● WHAT THE EXERCISE ASKS:
Every line from the beginning of the records below up to the one holding "The width and height of the screenshot is (711, 490)." should be quoted exactly; leave out the rest.

(Saved data entries)
════
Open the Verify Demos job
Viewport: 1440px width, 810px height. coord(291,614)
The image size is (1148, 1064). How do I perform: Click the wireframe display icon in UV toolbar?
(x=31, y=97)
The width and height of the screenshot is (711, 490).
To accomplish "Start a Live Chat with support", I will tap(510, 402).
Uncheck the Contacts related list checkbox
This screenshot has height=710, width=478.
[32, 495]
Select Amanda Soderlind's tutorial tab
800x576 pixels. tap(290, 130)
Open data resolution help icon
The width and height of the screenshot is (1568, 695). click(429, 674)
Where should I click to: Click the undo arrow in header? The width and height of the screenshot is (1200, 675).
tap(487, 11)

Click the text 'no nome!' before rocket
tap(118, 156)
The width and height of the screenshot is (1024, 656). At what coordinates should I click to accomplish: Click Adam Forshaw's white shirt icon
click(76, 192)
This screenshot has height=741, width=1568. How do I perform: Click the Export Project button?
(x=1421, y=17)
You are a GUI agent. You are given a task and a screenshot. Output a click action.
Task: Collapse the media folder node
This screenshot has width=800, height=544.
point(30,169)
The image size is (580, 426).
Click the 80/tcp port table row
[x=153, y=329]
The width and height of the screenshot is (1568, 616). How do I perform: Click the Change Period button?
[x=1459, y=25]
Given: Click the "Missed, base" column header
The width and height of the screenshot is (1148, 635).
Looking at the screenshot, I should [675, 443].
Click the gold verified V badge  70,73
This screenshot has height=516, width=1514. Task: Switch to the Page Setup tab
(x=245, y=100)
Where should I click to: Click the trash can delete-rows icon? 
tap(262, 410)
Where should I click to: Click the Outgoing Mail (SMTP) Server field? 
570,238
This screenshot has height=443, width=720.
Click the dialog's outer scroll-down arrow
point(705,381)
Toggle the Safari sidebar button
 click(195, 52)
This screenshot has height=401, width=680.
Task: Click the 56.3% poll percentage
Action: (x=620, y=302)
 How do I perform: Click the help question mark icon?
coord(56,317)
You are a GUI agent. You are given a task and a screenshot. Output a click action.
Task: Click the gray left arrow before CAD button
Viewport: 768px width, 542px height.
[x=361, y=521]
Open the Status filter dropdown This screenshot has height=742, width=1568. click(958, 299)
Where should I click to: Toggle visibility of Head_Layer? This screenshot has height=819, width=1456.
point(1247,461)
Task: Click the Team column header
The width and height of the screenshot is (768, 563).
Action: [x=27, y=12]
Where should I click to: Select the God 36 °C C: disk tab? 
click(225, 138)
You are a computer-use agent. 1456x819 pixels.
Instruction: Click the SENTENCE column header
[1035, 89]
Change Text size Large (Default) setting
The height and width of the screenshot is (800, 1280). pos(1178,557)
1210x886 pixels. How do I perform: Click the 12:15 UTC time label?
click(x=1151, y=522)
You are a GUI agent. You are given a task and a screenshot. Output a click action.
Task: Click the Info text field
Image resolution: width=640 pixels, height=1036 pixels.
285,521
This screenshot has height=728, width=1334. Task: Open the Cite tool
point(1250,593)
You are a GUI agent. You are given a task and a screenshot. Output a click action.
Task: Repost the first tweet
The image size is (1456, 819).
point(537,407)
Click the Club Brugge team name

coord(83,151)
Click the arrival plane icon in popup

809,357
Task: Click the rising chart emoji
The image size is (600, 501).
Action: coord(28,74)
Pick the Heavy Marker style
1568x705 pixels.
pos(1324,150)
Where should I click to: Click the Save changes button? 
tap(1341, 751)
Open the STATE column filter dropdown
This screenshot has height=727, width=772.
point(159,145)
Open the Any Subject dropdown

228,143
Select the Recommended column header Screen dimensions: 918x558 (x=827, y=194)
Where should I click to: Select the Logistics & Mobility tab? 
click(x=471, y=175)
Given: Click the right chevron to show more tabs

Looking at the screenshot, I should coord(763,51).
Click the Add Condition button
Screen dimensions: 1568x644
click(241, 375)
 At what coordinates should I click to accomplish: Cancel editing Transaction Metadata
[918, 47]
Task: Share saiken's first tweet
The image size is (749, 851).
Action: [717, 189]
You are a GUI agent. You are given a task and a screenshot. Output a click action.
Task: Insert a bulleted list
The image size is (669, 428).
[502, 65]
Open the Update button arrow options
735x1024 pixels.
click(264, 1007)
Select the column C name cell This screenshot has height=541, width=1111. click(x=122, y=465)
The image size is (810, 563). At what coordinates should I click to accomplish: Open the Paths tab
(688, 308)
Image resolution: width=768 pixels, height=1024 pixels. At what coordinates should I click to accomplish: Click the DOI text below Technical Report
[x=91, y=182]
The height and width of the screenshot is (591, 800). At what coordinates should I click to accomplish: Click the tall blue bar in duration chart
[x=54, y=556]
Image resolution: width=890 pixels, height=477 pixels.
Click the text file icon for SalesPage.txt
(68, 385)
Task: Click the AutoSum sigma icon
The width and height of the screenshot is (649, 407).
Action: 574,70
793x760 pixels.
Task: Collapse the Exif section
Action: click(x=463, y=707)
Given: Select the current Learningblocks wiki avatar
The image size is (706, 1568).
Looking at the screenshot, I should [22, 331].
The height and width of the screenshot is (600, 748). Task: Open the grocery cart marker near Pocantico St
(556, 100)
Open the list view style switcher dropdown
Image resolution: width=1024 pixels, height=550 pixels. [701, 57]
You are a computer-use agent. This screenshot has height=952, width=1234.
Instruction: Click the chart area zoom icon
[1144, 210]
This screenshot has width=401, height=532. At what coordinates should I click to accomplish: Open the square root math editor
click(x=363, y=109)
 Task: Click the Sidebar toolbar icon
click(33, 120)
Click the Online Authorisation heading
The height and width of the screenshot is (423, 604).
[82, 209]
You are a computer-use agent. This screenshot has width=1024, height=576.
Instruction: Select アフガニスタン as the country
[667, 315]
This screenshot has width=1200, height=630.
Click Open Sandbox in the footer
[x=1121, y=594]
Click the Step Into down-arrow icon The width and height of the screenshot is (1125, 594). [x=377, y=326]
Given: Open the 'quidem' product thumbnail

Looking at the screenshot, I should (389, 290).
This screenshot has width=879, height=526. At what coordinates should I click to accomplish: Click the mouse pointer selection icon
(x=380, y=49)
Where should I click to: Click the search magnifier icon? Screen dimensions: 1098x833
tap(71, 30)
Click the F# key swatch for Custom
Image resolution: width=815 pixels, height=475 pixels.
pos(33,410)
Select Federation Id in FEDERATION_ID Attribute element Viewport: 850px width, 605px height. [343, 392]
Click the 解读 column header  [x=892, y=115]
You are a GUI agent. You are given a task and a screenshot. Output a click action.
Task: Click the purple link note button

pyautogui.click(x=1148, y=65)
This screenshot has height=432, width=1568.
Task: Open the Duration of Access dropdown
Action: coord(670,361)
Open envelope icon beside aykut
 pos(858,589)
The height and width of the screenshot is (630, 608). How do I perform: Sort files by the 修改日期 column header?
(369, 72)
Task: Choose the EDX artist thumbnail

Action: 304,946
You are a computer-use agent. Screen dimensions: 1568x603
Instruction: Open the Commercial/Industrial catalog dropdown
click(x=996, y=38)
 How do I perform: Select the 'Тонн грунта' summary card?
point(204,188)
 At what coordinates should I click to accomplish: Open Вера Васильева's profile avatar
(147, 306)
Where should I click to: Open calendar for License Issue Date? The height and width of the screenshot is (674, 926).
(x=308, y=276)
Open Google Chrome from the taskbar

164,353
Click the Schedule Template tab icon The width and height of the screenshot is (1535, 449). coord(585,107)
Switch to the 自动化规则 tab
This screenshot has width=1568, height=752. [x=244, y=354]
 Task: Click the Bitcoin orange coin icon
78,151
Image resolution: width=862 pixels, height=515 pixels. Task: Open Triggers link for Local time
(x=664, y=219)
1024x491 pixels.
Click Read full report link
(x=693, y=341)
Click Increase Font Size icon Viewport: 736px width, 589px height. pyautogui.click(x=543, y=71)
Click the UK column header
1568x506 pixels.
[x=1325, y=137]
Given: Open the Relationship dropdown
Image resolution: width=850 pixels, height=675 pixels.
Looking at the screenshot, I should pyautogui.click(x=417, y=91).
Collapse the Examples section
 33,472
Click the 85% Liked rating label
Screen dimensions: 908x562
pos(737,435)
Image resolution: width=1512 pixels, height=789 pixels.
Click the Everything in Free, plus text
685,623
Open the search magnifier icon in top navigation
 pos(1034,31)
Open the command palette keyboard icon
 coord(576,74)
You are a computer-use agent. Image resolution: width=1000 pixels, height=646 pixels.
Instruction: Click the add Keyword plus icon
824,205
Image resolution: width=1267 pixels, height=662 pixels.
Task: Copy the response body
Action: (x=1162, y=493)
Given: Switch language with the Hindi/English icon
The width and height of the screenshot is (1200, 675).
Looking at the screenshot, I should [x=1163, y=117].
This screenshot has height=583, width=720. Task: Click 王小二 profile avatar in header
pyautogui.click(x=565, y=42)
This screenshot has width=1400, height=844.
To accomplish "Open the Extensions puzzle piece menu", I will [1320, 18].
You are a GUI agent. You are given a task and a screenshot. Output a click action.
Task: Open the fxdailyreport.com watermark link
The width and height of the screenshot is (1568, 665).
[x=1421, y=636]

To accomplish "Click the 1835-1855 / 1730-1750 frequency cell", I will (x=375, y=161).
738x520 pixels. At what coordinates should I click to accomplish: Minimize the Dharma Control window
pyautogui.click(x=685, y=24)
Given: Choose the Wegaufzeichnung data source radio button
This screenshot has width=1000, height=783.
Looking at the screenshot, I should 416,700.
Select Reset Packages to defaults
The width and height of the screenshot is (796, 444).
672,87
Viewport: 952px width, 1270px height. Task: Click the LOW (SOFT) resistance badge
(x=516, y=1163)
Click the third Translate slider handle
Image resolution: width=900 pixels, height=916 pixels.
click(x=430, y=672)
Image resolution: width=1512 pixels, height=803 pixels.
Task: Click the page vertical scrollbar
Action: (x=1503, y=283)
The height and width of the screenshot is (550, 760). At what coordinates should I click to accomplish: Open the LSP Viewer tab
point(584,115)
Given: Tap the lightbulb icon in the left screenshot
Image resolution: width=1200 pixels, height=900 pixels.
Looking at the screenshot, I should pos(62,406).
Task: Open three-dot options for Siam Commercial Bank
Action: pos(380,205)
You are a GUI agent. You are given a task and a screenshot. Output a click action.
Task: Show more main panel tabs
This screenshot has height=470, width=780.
════
● RESPONSE:
Open the Verify Demos job
Viewport: 1440px width, 810px height. coord(291,614)
The image size is (1148, 1064). How do I perform: Click the wireframe display icon in UV toolbar?
(x=31, y=97)
The width and height of the screenshot is (711, 490).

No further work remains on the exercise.